Melihat wajahnya tersenyum seperti itu aku menjadi yakin dan berkata. "Oh begitu, yaudah aku pulang dulu sudah malam soalnya." Lalu berjalan menuju kearah rumahku. Disaat aku hendak melewatinya ia dengan tiba tiba merangkulku dan mencium pipiku, ia melepaskanku dan berkata. "Kalau begitu hati – hati ya." Aku mengehela nafas karena mengusap wajahku yang terkena noda darah. "Bakal ilang gak ya, dia selalu merepotkanku." Ucapku malas. Lalu aku berjalan menuju rumahku. Hari esok pun tiba, aku siap – siap untuk berangkat sekolah, dan diberita aku tidak melihat sama sekali berita tentang pembunuhan. Aku yang tidak menghiraukannya segera berangkat sekolah, sesampainya disekolah aku melihat beberapa orang yang sedang bermain sepak bola, karna ini hari sabtu dimana sedang ada eskul namun aku tidak bergabung dengan eskul apapun jadinya aku tetap datang dan membatu kegiatan osis sebagai siswa yang nganggur.

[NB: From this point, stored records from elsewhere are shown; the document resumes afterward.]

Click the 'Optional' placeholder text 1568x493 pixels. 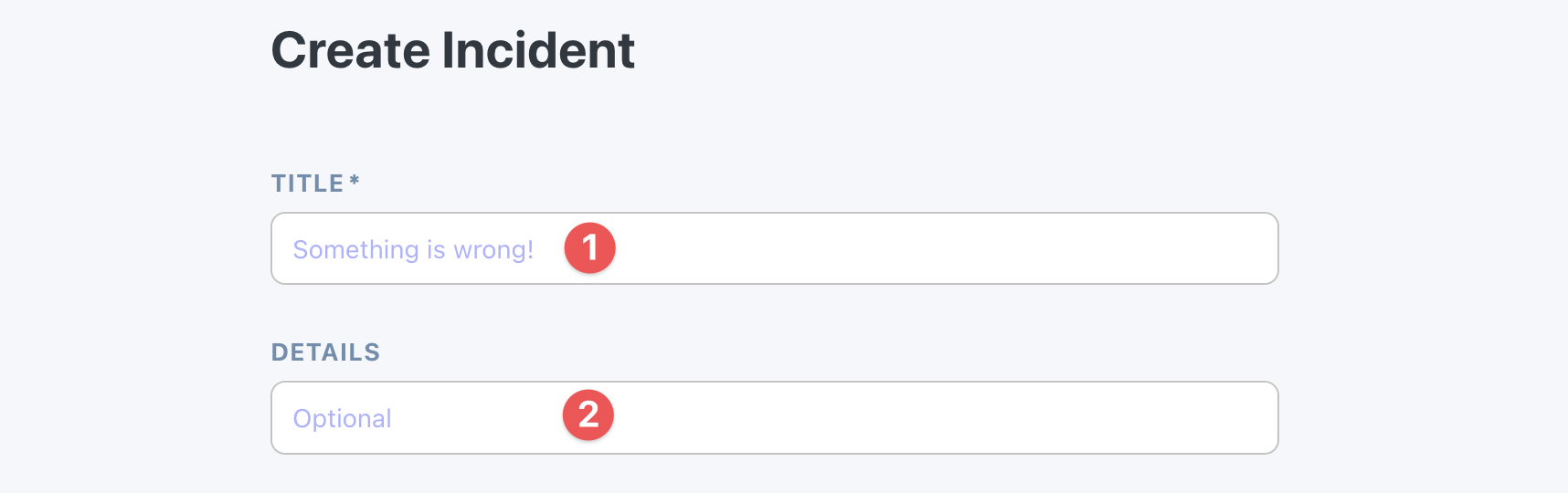click(x=342, y=418)
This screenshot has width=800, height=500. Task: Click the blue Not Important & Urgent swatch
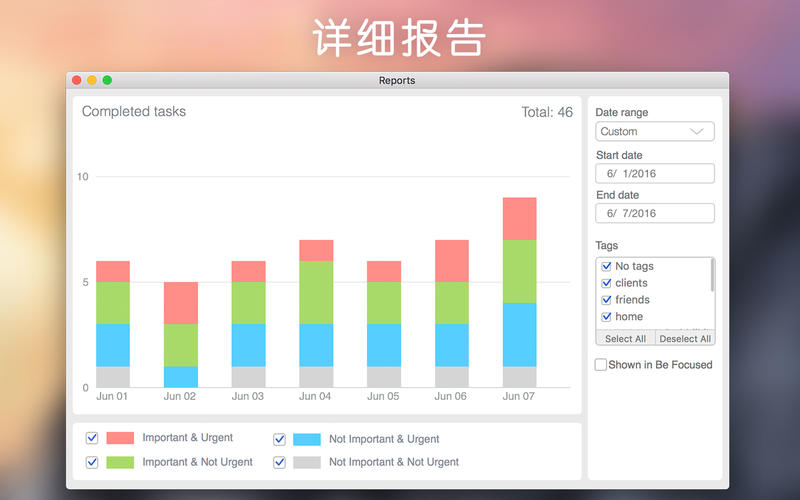tap(307, 439)
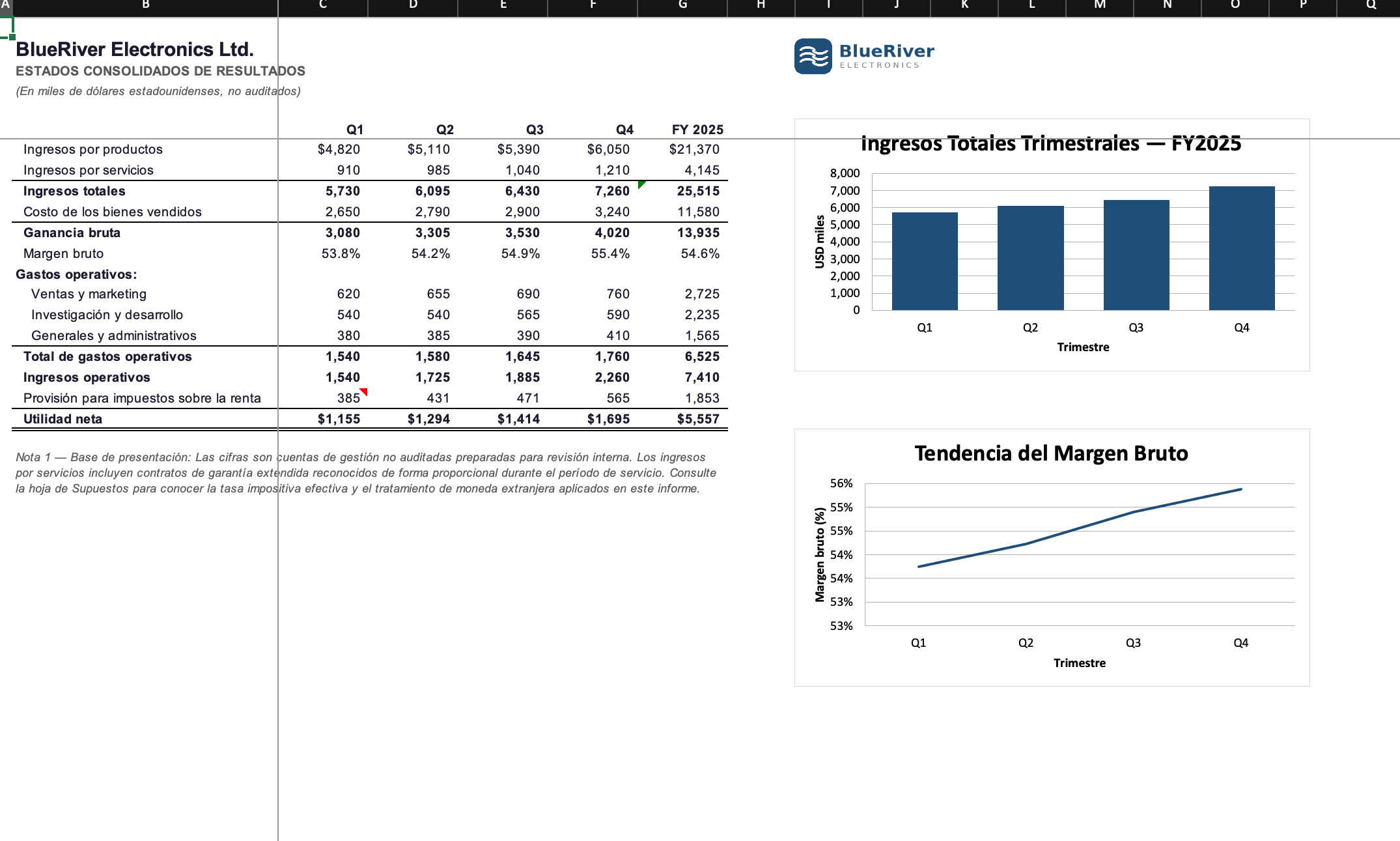Click the BlueRiver Electronics logo image

click(865, 56)
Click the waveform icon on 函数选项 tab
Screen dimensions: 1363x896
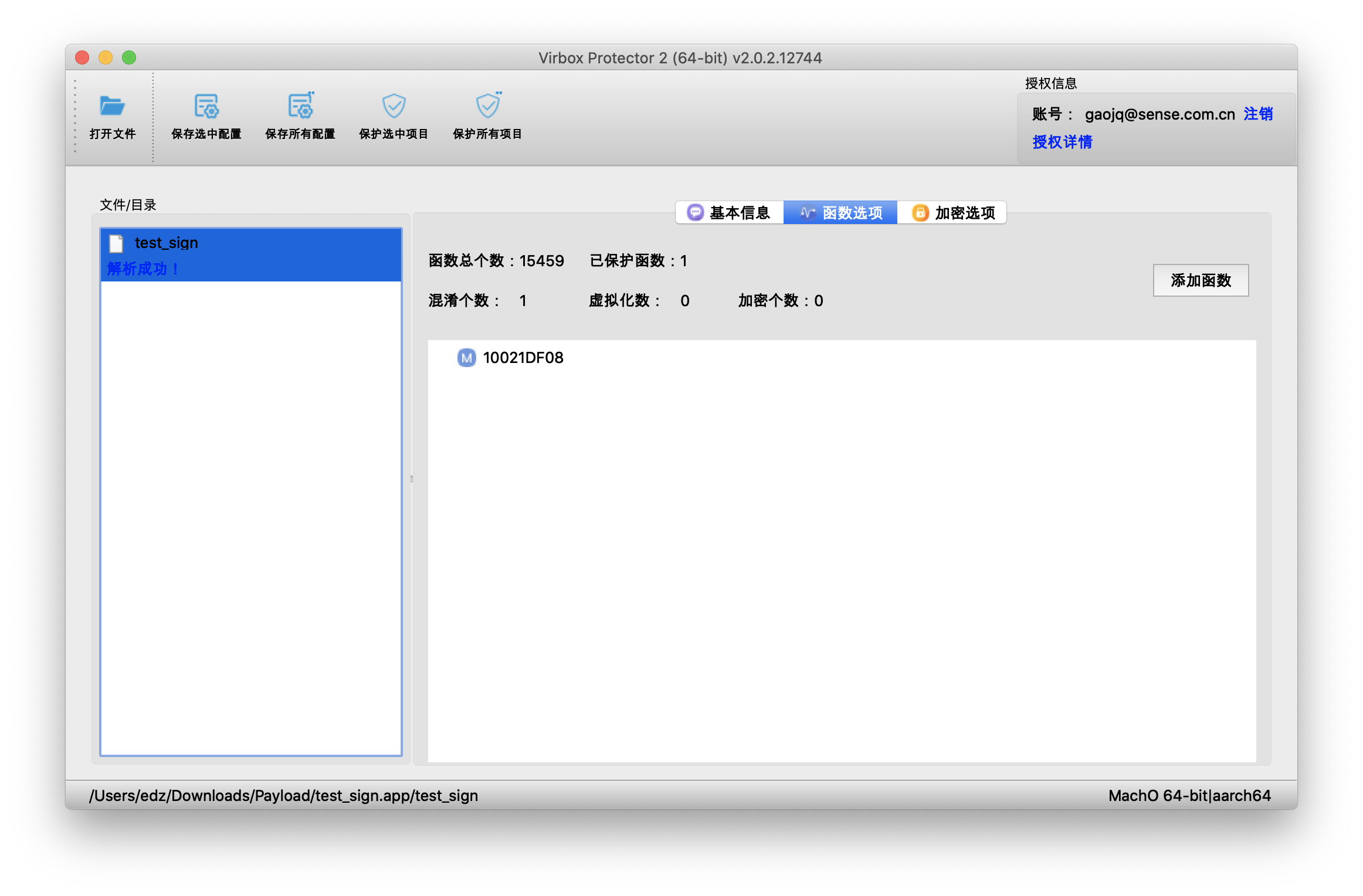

Sesaat sampai kelas aku melihat satu gadis yang sedang melihat ke arah jendela. Ia melihat kearah ku dan tersenyum. "Pagi oka." Sapanya ramah. "Yoo, pagi. Kau eskul hari ini?" Kataku sembari menaruh barang barangku di bawah meja belajar. "Iya, aku harus ikut kegiatan eskul lari hari ini…WALAUPUN aku sangat malas hari ini, berasa gak mood." Katanya merenggut. Aku menggeluarkan yogurt yang kubawa dari rumah dan memberikannya ke Emi. "Nih biar semangat." Ia menerimanya dan wajahnya kembali senang. "Makasih Oka…Hehehe." Setelah itu aku bergegas untuk keruangan osis untuk melakukan tugas – tugasku. Sesaat ingin keluar aku melihat ada gadis berambut pirang menunggu diluar kelas ku.

Aku melihat kearahnya namun mengabaikannya, lalu ia pun berkata.

"Oka ya, nama yang aneh untuk orang aneh."